* Excerpt to read *
══════════════════════════════

And, there are certainly cases where antidepressants may be necessary. For some people, they are even lifesaving. But, for many others, they’re simply not.
To make matters worse, medication is expensive and comes with a wide range of side effects.
There are also cases where antidepressants may increase depressive symptoms in the short-term (18) and potentially lead to worse long-term outcomes.The site Psychology Today offers a detailed examination of that pattern, along with recent evidence.
Natural Solutions for Depression
With all of these issues, it’s no wonder that people look for natural treatments instead. And, the connection between magnesium and depression is one key area. So, magnesium supplements like the ones below may significantly help to reduce depression symptoms.
If nothing else, magnesium is inexpensive and safe to try, much more so than antidepressants.
As for dose, the 248 mg of magnesium used in the study is around four 500 mg MgCl2 (magnesium chloride) tablets each day (19). That may sound like a lot but the study did find it was safe and the total is below the upper tolerable limit.
You can also take other forms of magnesium too and some of the examples above are. However, magnesium chloride was the one in this particular study - so there is more certainty about the benefits.
Additionally, magnesium chloride is beneficial if you want to take large doses of magnesium, as this form has a lower risk of diarrhea. But, magnesium chloride does tend to absorb water in the pill form, which can make the supplements difficult to store.
If you're uncertain about the dose, you could always start at the high level and and change it over time based on what works for you. You could also use a lower dose and increase the magnesium in your diet.
Other Natural Approaches
There are also many cases where depression may be caused or made worse by food choices.
- For example, various nutrient deficiencies have symptoms that are similar to depression, including vitamin D deficiency.
- In fact, the site Everyday Health offers a list of 10 different nutrient deficiencies that can, in some cases, cause depression.
- Zinc deficiency is a particularly well-studied deficiency that may contribute to depression. Research also suggests that zinc supplementation may help reduce symptoms (20,21)
Likewise, there are other natural options that may help to fight depression, including St. John’s Wort and fish oil supplements.
Finally, research suggests that there’s a connection between mental health and gut bacteria.

══════════════════════════════

* Your instructions *
Can you print, word for word, the part of the excerpt on magnesium and depression that opens with the words containing "Additionally, magnesium chloride" and closes with "by food choices."?

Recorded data
══════════════════════════════

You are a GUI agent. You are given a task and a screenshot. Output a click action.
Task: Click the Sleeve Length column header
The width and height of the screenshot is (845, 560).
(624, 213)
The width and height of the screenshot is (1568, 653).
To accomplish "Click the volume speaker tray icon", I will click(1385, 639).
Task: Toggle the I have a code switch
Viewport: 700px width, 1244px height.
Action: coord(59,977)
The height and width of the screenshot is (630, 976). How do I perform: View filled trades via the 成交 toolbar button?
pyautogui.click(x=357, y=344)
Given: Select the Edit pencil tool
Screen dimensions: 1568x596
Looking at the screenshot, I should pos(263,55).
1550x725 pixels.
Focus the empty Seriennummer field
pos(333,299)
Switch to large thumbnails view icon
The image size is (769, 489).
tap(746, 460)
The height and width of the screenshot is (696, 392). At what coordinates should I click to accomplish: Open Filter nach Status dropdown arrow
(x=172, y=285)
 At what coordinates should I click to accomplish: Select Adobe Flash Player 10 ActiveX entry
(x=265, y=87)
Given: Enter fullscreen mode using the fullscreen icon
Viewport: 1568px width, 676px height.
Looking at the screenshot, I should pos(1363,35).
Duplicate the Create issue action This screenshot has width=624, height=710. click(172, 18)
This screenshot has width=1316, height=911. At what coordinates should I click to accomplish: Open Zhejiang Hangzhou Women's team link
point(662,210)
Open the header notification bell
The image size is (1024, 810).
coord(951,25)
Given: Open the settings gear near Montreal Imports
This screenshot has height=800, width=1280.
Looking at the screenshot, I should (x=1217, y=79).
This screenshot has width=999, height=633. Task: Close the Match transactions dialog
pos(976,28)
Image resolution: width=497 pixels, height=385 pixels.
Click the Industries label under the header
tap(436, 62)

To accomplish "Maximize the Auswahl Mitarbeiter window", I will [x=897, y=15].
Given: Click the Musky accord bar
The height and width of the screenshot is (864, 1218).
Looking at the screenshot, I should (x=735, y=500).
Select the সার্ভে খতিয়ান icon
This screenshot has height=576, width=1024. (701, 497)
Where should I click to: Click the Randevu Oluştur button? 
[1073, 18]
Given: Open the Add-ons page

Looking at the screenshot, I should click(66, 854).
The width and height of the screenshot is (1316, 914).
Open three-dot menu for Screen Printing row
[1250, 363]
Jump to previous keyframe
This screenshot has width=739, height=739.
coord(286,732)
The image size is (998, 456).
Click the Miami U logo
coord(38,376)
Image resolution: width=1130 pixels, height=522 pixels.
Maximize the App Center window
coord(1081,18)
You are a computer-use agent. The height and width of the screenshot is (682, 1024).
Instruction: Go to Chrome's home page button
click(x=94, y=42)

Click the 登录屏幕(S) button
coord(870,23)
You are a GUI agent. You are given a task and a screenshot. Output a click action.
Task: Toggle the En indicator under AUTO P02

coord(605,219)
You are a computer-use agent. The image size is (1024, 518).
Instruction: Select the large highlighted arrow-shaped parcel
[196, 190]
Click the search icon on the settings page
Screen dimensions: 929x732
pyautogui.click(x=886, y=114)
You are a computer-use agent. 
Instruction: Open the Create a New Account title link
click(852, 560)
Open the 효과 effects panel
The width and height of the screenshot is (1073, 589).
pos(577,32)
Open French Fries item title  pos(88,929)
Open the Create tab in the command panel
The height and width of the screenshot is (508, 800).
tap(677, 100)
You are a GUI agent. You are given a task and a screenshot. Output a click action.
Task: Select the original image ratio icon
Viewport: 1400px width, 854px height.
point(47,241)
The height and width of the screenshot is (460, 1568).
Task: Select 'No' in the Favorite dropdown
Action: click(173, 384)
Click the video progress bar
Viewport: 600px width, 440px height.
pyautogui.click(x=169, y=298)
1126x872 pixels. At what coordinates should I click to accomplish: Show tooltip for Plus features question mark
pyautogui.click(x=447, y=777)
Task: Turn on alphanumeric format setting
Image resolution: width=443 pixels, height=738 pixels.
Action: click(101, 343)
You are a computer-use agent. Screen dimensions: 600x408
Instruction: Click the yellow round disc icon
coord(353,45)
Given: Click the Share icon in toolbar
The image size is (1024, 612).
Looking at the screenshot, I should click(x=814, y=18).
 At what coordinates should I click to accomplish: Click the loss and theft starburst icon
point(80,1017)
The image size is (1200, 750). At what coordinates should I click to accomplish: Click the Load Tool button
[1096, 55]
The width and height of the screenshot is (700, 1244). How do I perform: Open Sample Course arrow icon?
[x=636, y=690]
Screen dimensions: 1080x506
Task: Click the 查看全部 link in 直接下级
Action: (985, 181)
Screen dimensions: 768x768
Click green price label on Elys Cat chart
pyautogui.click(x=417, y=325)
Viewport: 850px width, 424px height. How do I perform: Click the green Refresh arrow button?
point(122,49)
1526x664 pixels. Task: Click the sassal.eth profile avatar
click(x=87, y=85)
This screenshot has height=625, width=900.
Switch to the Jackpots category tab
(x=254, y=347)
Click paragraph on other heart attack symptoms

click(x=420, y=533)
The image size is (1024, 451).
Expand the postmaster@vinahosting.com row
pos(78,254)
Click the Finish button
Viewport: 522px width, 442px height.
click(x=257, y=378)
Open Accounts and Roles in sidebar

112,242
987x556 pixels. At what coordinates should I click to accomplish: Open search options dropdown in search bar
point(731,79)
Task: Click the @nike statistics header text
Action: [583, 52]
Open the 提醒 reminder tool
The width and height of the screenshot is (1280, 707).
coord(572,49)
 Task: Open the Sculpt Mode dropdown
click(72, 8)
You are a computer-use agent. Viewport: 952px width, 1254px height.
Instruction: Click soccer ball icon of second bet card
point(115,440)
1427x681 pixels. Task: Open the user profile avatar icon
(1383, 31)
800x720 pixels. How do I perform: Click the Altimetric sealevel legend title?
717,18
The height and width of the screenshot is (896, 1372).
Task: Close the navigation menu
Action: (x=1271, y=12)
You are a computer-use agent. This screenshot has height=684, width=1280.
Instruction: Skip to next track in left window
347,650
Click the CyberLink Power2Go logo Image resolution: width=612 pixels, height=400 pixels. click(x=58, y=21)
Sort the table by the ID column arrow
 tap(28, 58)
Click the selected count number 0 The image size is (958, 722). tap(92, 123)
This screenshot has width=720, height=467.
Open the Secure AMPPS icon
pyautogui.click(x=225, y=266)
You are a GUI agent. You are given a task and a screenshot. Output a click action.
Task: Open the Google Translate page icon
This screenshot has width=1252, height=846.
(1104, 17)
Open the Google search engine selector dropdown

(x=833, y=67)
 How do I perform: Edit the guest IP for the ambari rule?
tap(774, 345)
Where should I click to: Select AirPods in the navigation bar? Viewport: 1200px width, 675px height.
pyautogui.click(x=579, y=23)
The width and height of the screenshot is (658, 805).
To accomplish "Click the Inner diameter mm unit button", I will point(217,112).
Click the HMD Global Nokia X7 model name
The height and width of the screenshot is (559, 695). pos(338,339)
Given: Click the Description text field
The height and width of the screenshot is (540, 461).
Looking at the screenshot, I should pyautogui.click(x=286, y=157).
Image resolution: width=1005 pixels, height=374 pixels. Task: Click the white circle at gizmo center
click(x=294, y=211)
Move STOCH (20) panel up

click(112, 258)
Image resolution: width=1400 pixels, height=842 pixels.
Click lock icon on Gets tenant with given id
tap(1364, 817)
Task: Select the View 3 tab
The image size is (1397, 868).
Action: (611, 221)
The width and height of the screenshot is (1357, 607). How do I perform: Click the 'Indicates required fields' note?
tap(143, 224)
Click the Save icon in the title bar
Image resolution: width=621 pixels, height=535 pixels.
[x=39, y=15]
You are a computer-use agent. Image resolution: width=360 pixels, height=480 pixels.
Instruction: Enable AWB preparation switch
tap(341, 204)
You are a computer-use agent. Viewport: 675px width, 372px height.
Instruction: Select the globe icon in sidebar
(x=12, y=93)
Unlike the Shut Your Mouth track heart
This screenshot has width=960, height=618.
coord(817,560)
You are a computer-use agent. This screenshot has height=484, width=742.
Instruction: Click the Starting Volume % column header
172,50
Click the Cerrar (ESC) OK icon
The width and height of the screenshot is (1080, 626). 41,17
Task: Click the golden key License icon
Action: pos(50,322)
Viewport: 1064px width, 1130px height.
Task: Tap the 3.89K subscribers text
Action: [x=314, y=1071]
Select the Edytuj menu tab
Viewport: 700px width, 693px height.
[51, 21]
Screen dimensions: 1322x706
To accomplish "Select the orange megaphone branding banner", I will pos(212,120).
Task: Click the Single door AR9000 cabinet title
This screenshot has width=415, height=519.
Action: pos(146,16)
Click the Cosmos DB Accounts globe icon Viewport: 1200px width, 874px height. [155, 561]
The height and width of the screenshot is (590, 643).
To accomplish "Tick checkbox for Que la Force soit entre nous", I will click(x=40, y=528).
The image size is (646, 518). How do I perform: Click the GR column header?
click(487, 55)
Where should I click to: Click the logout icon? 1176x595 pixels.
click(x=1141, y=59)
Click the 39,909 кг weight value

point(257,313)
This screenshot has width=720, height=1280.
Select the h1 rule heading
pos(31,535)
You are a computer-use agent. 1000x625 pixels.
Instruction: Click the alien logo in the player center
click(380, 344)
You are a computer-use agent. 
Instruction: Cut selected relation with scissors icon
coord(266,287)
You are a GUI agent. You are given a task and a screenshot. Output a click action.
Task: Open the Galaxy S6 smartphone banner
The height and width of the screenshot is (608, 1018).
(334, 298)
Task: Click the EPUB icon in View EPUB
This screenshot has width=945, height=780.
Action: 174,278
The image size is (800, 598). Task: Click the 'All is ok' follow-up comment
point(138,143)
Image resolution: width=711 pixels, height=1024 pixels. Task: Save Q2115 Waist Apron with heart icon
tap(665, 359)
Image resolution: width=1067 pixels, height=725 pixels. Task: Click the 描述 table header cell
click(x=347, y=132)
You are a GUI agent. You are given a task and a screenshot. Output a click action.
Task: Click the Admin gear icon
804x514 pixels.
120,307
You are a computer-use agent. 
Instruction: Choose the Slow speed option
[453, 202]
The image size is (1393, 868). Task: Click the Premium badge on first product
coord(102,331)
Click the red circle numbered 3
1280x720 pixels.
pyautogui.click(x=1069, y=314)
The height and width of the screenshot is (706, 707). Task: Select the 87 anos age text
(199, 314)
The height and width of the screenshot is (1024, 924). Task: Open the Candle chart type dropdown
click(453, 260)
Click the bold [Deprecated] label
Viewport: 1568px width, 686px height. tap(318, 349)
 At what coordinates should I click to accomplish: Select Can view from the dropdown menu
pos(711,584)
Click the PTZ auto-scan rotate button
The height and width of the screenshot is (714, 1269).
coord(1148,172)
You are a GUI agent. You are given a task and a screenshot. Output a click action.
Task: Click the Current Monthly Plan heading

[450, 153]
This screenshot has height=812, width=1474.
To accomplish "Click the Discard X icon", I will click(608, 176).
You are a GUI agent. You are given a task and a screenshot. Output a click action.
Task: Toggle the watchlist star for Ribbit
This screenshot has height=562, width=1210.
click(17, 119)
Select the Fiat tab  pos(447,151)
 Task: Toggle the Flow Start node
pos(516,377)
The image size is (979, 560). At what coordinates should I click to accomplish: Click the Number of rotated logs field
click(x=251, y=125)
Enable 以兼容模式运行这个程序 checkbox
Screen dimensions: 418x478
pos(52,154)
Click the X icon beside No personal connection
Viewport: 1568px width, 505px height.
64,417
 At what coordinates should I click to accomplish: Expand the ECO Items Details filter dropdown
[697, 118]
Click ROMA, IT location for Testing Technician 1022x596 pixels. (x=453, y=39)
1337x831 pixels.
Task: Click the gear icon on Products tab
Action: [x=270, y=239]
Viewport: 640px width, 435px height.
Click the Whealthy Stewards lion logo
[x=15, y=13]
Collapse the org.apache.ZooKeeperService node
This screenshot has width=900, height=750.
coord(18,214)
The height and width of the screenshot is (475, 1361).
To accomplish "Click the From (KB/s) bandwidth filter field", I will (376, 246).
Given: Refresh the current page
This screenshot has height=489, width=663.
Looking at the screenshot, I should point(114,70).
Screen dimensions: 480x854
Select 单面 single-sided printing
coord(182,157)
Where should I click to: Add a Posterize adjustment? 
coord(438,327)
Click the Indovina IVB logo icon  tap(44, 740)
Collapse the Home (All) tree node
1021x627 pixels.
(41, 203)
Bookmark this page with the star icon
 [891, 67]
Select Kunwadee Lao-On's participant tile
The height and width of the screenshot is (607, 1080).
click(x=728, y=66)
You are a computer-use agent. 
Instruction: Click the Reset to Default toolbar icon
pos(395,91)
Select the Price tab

══════════════════════════════

* Answer section *
Additionally, magnesium chloride is beneficial if you want to take large doses of magnesium, as this form has a lower risk of diarrhea. But, magnesium chloride does tend to absorb water in the pill form, which can make the supplements difficult to store.
If you're uncertain about the dose, you could always start at the high level and and change it over time based on what works for you. You could also use a lower dose and increase the magnesium in your diet.
Other Natural Approaches
There are also many cases where depression may be caused or made worse by food choices.